INSTRUCTIONS TO FOLLOW –
Nothing but the lines from the one containing "Task: Open the アップロード sidebar icon" through the one containing "You are a computer-use", both included, should be given again, each exactly as written below.

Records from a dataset

--- --- ---

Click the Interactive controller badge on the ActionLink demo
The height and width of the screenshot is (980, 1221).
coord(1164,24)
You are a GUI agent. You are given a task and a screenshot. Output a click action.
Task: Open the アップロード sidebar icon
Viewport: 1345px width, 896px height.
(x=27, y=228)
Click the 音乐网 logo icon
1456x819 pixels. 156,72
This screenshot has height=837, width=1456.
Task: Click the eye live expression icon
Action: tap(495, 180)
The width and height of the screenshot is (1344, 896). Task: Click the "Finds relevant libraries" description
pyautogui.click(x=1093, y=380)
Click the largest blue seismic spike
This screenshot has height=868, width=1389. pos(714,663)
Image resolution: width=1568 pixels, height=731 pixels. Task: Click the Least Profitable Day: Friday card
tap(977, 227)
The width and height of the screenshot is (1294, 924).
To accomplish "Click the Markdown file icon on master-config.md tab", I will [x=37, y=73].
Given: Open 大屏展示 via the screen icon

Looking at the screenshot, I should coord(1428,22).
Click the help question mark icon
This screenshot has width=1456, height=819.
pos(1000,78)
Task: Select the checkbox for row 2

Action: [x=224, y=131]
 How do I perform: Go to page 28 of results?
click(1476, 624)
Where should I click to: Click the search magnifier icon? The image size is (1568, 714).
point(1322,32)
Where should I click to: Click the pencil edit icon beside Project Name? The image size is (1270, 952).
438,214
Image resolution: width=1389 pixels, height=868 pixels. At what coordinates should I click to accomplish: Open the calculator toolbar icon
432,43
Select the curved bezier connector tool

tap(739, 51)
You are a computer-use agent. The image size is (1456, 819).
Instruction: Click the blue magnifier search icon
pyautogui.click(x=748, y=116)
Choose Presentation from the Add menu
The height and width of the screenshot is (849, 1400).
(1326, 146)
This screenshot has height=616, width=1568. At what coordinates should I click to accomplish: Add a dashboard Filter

--- --- ---

RESPONSE –
Task: Open the アップロード sidebar icon
Viewport: 1345px width, 896px height.
(x=27, y=228)
Click the 音乐网 logo icon
1456x819 pixels. 156,72
This screenshot has height=837, width=1456.
Task: Click the eye live expression icon
Action: tap(495, 180)
The width and height of the screenshot is (1344, 896). Task: Click the "Finds relevant libraries" description
pyautogui.click(x=1093, y=380)
Click the largest blue seismic spike
This screenshot has height=868, width=1389. pos(714,663)
Image resolution: width=1568 pixels, height=731 pixels. Task: Click the Least Profitable Day: Friday card
tap(977, 227)
The width and height of the screenshot is (1294, 924).
To accomplish "Click the Markdown file icon on master-config.md tab", I will [x=37, y=73].
Given: Open 大屏展示 via the screen icon

Looking at the screenshot, I should coord(1428,22).
Click the help question mark icon
This screenshot has width=1456, height=819.
pos(1000,78)
Task: Select the checkbox for row 2

Action: [x=224, y=131]
 How do I perform: Go to page 28 of results?
click(1476, 624)
Where should I click to: Click the search magnifier icon? The image size is (1568, 714).
point(1322,32)
Where should I click to: Click the pencil edit icon beside Project Name? The image size is (1270, 952).
438,214
Image resolution: width=1389 pixels, height=868 pixels. At what coordinates should I click to accomplish: Open the calculator toolbar icon
432,43
Select the curved bezier connector tool

tap(739, 51)
You are a computer-use agent. The image size is (1456, 819).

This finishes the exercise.